No matter what though, if I start at the root of the site, or anywhere
else, it dies right there. I've also noticed that when it gets to the
point where it's dying the hard drive does a massive write.
Interestingly, this happens on the boot drive, and not the raid array
where the database, php, and the webserver live. I've got a fairly
sizable swapfile on both drives, and 1.5 gig of memory. I can't imagine
it's a memory problem, but you never know.
I believe I have the right conditions specified, but I do plan to go and
review all of that both in the app and in the server environment. As for
the status of the code, I'm not sure yet. I need to make something from
this, and I haven't quite figured out yet how people make money from
open source without charging a fortune for support. I'd rather charge
less up front and support it for free, but we'll see what happens.
Nick
Matthew Moldvan wrote:
Even if the system is working correctly the first couple times, it may go
into an endless loop if you do not specify the right conditions, for any
programming application ...
I am very curious about this project ... is it open source? If so, I'd be
interested in taking a look at how you implemented it.
Thanks,
Matthew Moldvan.
System Administrator,
Trilogy International, Inc.
http://www.trilogyintl.com/
-Original Message-
From: Nicholas Fitzgerald [mailto:[EMAIL PROTECTED]
Sent: Wednesday, March 12, 2003 7:58 AM
To: [EMAIL PROTECTED]
Subject: Re: [PHP-DB] Re: Real Killer App!

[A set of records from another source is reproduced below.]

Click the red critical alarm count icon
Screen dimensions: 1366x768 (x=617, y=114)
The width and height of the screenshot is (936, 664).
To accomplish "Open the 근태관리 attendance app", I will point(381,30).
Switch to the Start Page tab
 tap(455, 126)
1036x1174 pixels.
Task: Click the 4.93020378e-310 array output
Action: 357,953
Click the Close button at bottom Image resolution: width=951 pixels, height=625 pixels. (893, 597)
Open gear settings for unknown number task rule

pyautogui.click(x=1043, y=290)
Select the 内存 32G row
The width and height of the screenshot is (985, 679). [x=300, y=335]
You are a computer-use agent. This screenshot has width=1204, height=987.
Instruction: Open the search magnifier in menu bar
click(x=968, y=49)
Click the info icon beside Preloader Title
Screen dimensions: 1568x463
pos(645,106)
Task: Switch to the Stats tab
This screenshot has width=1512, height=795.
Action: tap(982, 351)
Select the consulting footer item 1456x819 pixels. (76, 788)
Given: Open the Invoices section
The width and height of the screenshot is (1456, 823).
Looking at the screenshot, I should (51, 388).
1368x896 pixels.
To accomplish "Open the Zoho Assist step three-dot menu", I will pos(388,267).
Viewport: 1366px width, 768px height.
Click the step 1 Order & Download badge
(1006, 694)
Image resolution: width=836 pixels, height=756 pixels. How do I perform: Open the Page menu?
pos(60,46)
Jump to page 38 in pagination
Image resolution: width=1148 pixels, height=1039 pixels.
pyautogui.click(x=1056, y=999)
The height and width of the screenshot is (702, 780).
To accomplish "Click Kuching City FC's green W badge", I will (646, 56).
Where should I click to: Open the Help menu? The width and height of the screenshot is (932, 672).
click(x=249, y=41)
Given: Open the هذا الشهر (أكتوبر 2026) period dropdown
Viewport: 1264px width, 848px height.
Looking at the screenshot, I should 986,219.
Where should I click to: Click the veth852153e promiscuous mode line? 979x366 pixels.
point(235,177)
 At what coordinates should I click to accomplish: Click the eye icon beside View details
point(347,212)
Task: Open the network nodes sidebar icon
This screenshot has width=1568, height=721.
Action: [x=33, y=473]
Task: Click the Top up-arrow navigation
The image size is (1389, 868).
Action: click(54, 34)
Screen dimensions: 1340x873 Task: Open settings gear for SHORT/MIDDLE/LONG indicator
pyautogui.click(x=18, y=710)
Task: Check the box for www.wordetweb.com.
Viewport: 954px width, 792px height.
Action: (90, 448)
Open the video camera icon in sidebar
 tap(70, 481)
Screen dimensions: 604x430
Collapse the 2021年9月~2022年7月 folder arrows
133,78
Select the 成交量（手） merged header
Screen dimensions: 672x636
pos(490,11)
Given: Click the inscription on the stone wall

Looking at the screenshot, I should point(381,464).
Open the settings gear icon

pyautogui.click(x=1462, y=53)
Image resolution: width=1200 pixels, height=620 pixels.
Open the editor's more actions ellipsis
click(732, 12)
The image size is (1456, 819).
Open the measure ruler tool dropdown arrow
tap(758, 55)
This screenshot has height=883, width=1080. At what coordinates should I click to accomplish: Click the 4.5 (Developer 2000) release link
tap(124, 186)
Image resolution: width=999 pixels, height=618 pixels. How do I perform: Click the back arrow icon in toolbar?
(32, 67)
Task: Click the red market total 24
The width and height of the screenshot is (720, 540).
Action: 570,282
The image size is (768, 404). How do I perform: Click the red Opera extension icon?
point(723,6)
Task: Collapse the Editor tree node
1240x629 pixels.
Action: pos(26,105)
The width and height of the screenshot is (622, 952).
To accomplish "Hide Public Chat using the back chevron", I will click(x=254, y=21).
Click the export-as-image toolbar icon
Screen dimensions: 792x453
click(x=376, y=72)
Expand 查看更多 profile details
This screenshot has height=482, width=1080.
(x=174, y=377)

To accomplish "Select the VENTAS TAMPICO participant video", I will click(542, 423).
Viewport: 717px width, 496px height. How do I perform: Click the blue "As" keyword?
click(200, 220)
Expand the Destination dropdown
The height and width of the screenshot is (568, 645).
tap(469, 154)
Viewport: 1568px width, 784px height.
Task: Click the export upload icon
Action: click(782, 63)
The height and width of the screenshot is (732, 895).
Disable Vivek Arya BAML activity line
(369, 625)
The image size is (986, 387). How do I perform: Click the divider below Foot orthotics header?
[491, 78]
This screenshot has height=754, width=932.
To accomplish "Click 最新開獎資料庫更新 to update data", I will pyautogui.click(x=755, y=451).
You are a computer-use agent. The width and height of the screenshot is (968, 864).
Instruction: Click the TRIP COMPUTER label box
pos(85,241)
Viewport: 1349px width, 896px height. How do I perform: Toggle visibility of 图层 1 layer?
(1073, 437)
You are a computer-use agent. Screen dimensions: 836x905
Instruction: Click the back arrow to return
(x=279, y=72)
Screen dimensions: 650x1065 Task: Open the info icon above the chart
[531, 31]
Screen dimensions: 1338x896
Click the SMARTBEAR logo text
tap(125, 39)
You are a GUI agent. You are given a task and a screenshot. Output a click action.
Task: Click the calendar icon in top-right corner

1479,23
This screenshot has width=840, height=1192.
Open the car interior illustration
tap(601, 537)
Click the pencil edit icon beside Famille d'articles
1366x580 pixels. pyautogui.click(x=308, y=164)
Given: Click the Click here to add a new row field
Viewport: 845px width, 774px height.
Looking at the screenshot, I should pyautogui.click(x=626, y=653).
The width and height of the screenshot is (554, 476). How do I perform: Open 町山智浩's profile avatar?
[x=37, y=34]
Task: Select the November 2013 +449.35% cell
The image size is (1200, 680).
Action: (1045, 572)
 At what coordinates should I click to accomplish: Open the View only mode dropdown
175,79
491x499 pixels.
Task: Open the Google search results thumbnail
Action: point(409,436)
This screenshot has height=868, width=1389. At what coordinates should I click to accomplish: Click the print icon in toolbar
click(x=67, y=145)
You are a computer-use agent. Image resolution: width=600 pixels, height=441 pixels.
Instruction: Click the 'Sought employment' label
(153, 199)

Well, I'm not locking them out exactly, but for good reason. When a url
is first submitted it goes into the database with a checksum value of 0
and a date of -00-00. If the checksum is 0 the spider will process
that url and update the record with the proper info. If the checksum is
not 0, then it checks the date. If the date is passed the date for
reindexing then it goes ahead and updates the record, it also checks
against the checksum to see if the url has changed, in which case it
updates.
It does look like it's going into an endless loop, but the strange thing
is that it goes through the loop successfully a couple of times first.
That's what's got me confused.
Nick
Nelson Goforth wrote:
Do you lock out the URLs that have already been indexed? I'm
wondering if your system is going into an endless loop?